Un hommage marqué au crayon à sourcil et au khôl

La vie de François Marie Alexandre Carcopino, plus connu sous le nom de Francis Carco, a commencé le 3 juillet 1886 à Nouméa ; en guise de contes pour bien dormir le soir, des serviteurs lui racontent des histoires terrifiantes de cannibalisme. Père et fils ont des relations orageuses ; les sévices corporels ne sont pas rares. « Une véritable famille de fous », c’est ainsi que décrira plus tard l’enfant devenu adulte, la famille qui l’a vu naître.

Nouméa, Marseille, Nice, Châtillon-sur-Seine, Villefranche-de-Rouergue, Rodez, Lyon, Grenoble, Paris... François suit un père muté à une cadence qui suit une belle arithmétique. Un bac difficile à décrocher ; le jeune homme est, en effet, plus prompt à apprendre la vie dans les yeux de ses aventures galantes que dans les manuels scolaires. Les femmes, il continue à les fréquenter assidument durant la période de son service militaire. « De maisons closes en bars à femmes,  et de séjours au gnouf en nuits de garde, François achèvera son service militaire au 2e Régiment d’artillerie de Grenoble ».1

« En janvier 1910, il part pour Paris. Tout de suite, muni du « Bon pour une consommation », découpé, il y a quelque temps, dans une revue littéraire, il passe sa soirée chez Frédé, au Lapin agile.

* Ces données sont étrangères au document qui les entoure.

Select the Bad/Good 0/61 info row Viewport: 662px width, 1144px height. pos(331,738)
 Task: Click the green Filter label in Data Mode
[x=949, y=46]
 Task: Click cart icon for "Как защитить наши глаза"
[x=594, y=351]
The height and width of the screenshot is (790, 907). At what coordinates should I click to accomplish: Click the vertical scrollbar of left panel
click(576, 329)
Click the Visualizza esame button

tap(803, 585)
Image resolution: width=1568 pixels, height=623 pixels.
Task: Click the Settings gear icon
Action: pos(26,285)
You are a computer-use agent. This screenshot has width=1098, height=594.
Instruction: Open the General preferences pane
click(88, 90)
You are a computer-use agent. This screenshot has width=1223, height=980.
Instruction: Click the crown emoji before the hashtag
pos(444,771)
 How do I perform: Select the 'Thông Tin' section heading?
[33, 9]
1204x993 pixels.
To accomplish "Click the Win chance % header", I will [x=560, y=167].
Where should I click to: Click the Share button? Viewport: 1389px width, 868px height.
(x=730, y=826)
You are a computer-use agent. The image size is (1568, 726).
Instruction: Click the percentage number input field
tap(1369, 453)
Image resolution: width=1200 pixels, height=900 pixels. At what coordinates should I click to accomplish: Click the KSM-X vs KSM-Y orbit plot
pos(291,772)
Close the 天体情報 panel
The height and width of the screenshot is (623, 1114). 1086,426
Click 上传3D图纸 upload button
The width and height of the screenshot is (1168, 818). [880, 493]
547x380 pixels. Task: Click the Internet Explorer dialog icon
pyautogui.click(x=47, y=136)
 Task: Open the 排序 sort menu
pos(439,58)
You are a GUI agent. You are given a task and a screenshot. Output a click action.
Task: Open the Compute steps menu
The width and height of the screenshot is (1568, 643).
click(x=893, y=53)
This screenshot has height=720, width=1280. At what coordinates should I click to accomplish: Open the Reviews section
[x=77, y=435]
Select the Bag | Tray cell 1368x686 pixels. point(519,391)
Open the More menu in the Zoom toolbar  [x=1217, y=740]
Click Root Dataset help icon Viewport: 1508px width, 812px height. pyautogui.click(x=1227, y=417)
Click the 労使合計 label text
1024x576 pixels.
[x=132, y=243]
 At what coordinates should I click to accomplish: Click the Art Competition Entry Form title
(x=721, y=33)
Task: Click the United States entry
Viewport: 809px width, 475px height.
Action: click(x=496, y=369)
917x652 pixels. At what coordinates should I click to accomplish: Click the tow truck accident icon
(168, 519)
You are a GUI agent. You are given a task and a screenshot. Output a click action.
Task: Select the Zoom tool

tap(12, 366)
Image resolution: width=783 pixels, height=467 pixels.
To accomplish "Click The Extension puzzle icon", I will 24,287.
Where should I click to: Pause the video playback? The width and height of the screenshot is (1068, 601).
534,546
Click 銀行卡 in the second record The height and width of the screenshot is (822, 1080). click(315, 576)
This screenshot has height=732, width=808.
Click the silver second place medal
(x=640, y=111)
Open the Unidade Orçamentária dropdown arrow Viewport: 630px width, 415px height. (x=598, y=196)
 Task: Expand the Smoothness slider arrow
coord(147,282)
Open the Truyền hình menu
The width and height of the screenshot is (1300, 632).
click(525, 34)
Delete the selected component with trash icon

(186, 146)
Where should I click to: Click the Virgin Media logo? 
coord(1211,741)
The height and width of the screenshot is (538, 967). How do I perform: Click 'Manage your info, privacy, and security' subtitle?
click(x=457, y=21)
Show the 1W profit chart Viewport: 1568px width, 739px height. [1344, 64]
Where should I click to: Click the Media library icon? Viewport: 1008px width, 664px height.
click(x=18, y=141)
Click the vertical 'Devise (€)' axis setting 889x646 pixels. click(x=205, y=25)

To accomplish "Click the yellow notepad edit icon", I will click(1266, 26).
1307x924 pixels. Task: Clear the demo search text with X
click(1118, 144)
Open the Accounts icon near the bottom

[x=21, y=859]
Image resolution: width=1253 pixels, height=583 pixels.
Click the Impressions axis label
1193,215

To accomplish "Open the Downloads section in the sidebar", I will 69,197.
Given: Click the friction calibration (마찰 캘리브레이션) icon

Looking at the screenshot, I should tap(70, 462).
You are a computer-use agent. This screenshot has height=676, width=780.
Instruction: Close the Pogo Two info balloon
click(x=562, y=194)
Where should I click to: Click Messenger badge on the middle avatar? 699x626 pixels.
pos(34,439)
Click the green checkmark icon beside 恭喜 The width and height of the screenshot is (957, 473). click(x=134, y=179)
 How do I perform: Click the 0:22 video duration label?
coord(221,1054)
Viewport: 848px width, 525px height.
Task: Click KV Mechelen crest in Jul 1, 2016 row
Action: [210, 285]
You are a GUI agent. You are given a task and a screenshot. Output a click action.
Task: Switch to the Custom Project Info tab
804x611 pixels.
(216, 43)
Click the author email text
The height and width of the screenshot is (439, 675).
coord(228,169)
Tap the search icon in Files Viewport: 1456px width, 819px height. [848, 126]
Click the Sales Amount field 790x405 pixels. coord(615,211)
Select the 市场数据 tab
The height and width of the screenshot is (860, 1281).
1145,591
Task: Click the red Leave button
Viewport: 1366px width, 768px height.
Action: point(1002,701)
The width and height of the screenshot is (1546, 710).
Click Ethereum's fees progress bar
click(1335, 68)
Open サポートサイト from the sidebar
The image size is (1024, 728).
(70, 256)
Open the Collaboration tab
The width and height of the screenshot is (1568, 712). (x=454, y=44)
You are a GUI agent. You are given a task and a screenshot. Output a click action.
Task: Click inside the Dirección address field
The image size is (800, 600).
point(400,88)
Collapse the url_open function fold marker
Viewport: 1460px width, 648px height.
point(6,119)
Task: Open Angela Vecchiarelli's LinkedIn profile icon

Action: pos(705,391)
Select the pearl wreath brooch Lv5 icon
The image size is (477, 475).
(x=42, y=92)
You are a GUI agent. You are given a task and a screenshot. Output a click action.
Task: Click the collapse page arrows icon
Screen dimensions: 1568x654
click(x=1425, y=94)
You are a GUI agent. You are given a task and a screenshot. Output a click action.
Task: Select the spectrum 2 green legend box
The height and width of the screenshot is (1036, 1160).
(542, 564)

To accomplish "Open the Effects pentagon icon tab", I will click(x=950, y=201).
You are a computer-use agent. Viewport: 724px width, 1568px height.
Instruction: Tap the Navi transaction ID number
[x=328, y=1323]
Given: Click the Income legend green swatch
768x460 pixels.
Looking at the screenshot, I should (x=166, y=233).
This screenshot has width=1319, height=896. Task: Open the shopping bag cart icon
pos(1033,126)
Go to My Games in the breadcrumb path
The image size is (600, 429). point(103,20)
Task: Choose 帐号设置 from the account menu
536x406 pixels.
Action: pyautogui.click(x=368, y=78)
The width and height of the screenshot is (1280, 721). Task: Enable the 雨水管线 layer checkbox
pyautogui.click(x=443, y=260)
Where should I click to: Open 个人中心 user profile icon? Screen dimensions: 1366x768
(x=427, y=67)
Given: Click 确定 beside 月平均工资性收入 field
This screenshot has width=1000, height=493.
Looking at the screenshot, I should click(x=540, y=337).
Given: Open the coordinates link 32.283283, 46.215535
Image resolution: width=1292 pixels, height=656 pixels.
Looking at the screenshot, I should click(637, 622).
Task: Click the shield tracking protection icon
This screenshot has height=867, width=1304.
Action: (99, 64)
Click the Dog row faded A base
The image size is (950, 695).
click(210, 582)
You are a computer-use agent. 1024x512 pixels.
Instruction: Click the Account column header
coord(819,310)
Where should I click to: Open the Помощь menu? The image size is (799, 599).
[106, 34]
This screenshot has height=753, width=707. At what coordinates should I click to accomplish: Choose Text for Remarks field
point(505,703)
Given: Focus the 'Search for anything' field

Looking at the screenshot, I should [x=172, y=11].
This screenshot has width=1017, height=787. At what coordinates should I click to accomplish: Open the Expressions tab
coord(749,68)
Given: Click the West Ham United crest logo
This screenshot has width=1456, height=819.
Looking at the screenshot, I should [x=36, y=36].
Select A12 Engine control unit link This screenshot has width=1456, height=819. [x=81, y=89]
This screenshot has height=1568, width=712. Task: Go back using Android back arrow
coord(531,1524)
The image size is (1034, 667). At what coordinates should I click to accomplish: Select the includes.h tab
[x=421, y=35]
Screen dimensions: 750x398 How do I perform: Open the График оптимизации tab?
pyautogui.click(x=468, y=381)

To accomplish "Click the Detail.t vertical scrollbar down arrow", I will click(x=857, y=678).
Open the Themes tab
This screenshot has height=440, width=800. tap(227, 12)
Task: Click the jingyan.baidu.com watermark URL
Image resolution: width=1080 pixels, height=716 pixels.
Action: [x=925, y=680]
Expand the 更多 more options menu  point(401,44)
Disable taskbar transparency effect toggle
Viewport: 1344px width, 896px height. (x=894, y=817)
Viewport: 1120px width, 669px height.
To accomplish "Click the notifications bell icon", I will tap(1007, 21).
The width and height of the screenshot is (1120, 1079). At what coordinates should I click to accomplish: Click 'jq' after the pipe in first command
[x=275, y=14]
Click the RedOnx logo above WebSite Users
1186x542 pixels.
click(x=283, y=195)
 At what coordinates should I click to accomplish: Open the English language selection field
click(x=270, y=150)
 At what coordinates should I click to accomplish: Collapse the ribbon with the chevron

Tout de suite aussi, il sera admis dans la bande du Lapin, de Pierre Mac Orlan à André Salmon et de Rolland Dorgelès à Pablo Picasso, qui l’invitent, avec eux, à la grande table. Tout de suite encore, il va s’imprégner de l’esprit de la Bohème qui hante Montmartre, de ses peintres, de ses poètes, mais aussi de ses souteneurs, de ses filles de joie et de ses petits et grands voyous. Il en fera son fonds de commerce. »1

La vie de Bohême, il va en tâter... Pour sûr ! « Avant d’écrire », avait dit Jean Cocteau, « faites-vous un nom » ! Faute de quoi, point d’éditeur et… point de revenus... et une vie qui se résume à « traîner de rue en rue, de bouge en gargote, à la recherche d’un quignon de pain ou d’une soupe à crédit ».1 Une bagarre dans un bistrot et une jambe blessée le ramène dans le giron paternel. Un premier roman Jésus la caille, un premier recueil, de poésies puis un deuxième, en 1912, La bohême et mon cœur.

Robert Sabatier, dans son Histoire de la Poésie française,nous encourage à découvrir « le véritable Carco », qui se révèle tout entier dans « son premier livre vraiment original ». « Les vers de Francis Carco prennent souvent la teinte de ses souvenirs, ils chantent les amours passagères » et il pleut, il bruine sur ces souvenirs...1

Le poème « Hommage », tiré du recueil La bohême de mon cœur,2 est consacré à une femme fardée, à la fois « mutine », « mauvais ange » et « souillon ». Ses sourcils sont « tracés au crayon », ses yeux sont marqués au khôl, comme on aime le faire à l’époque. Pas sûr qu’elle l’utilise à la manière d’un eye-liner, c’est-à-dire d’un crayon qui se glisse sur le bord de la paupière.3 La belle de nuit, qui ne rechigne pas à relever son cotillon, doit plutôt en user et en abuser, afin d’avoir le regard le plus charbonneux possible. Son khôl, elle lui reconnaît à la fois des vertus cosmétiques et thérapeutiques. C’est un vrai « pansement, qui garde les paupières de rougir, permet d’affronter soleil ou lampes, la lumière et l’air poussiéreux ».4

« Le bleu pur et le vermillon/chantent ta grâce libertine »... Faut-il entendre par là que la belle ajoute encore sur ses paupières « un fard sec bleu », idéal « pour les yeux des blondes », un fard obtenu en mélangeant du bleu de Prusse avec de la gomme arabique et du carbonate de chaux5 ou bien a-t-elle tout simplement les yeux bleus ? La bouche, teintée à l’aide d’un bâton de rouge à lèvres, ne manque pas de « subjuguer les cœurs et frapper les esprits ».6

Un nuage de poudre, sans doute, sûrement, subtilement parfumé afin de faire chavirer les cœurs ?7 Notre belle est prête pour le service.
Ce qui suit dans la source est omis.